# [What you should do]
All entries are to be transcribed verbatim, but images are not carried over.

(Dataset entries)

———

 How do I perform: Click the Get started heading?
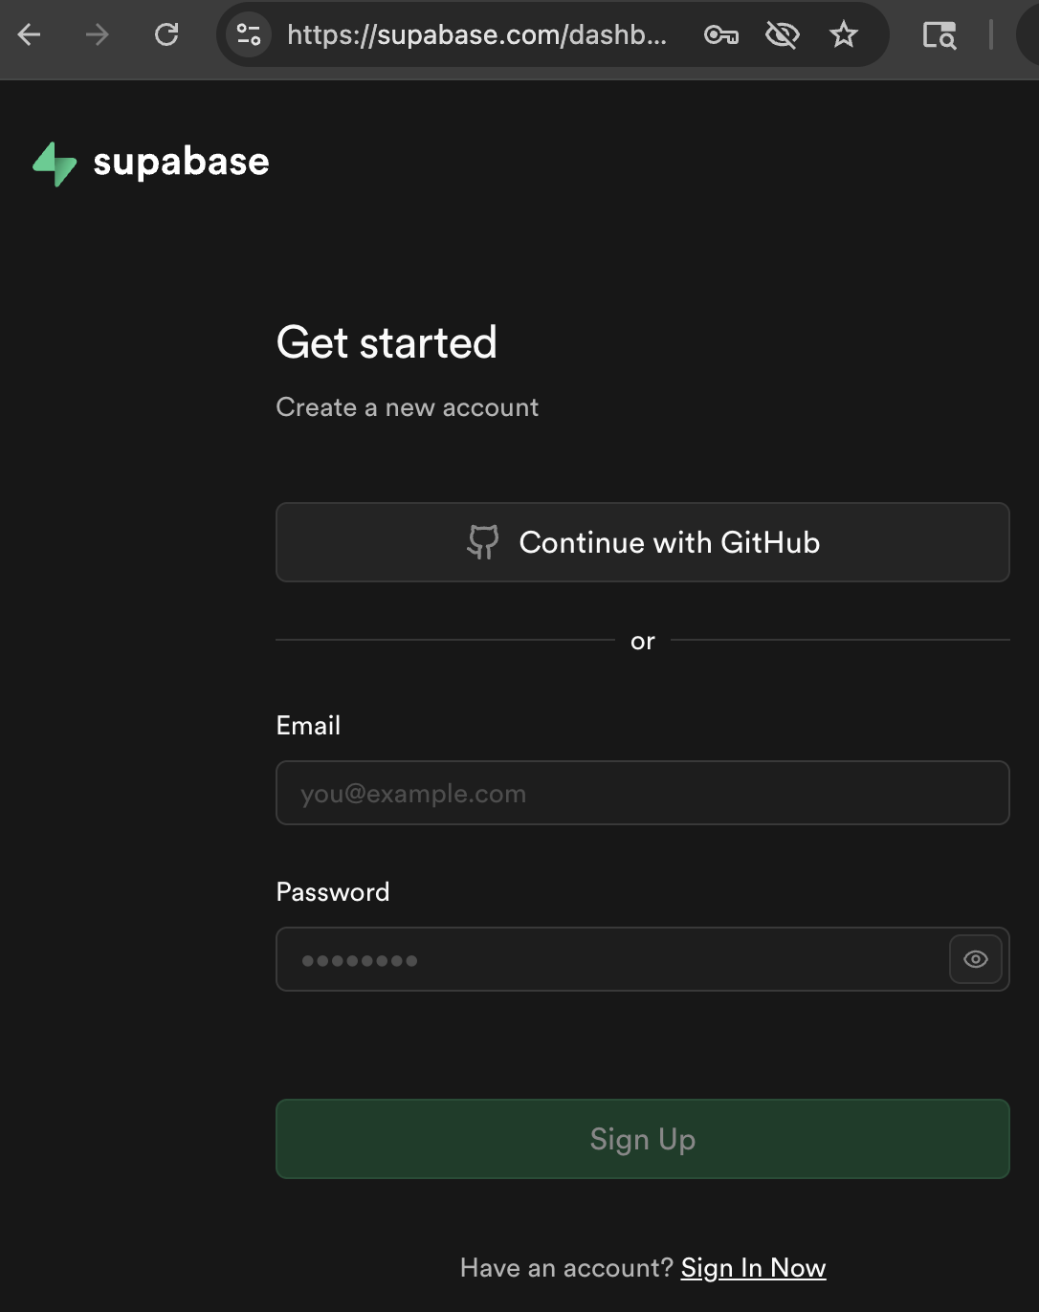(x=387, y=341)
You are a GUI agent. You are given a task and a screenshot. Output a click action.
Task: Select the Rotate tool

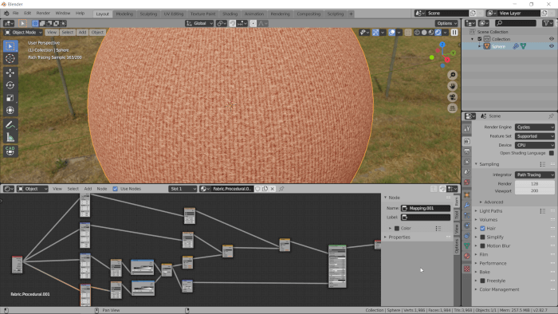tap(10, 85)
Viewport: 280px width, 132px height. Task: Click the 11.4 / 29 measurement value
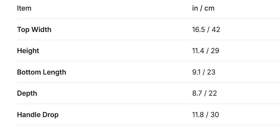pos(206,51)
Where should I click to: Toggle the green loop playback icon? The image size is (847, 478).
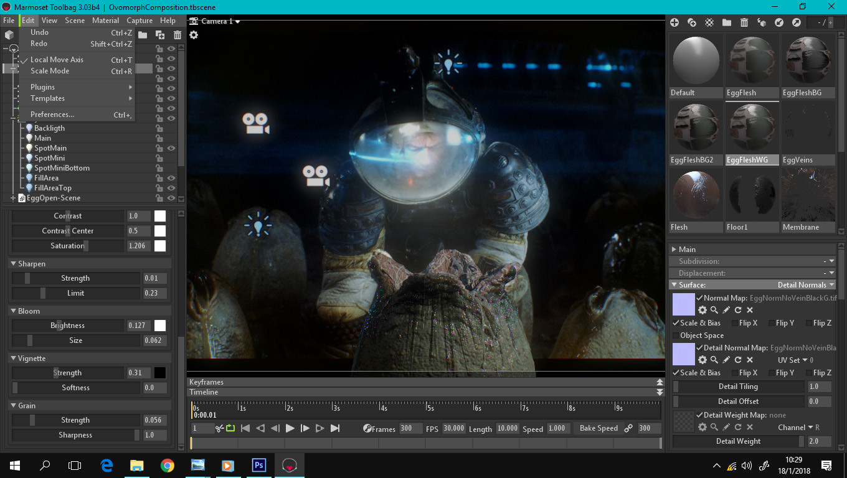(230, 428)
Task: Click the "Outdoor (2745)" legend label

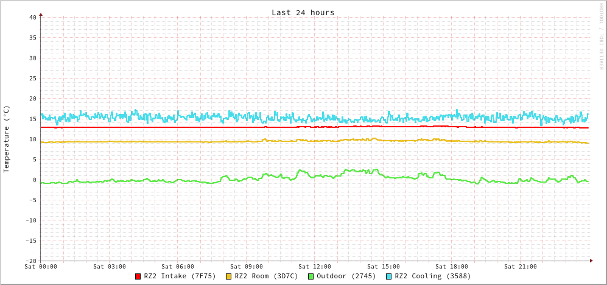Action: pos(346,276)
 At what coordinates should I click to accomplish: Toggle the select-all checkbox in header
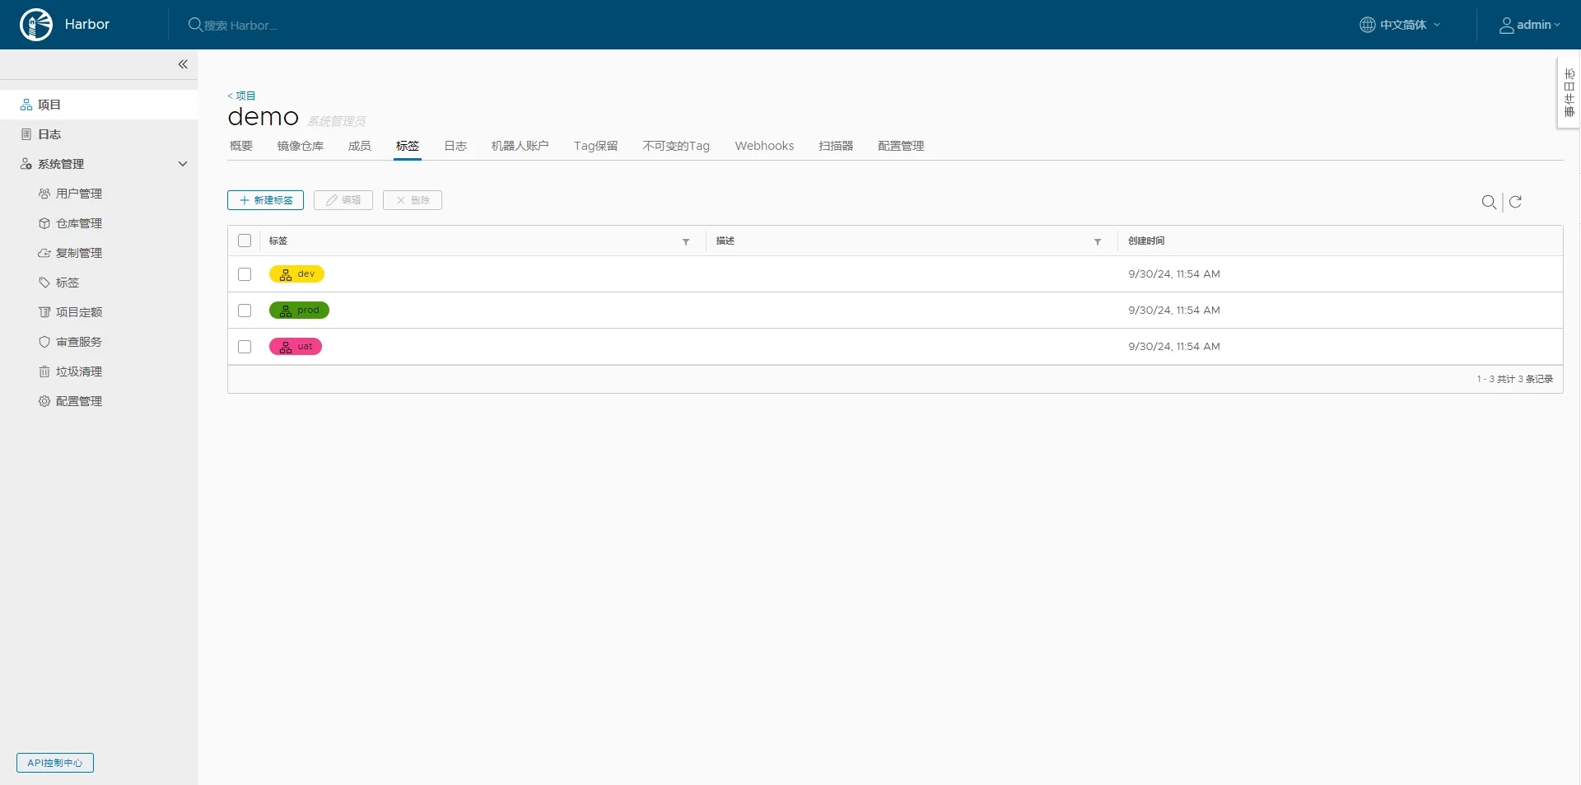(245, 241)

———

# [Output of the task]
 How do I perform: Click the Get started heading?
(x=387, y=341)
You are a GUI agent. You are given a task and a screenshot. Output a click action.
Task: Select the Rotate tool

tap(10, 85)
Viewport: 280px width, 132px height. Task: Click the 11.4 / 29 measurement value
pos(206,51)
Where should I click to: Toggle the green loop playback icon? The image size is (847, 478).
(230, 428)
Task: Click the "Outdoor (2745)" legend label

Action: pos(346,276)
 At what coordinates should I click to accomplish: Toggle the select-all checkbox in header
(245, 241)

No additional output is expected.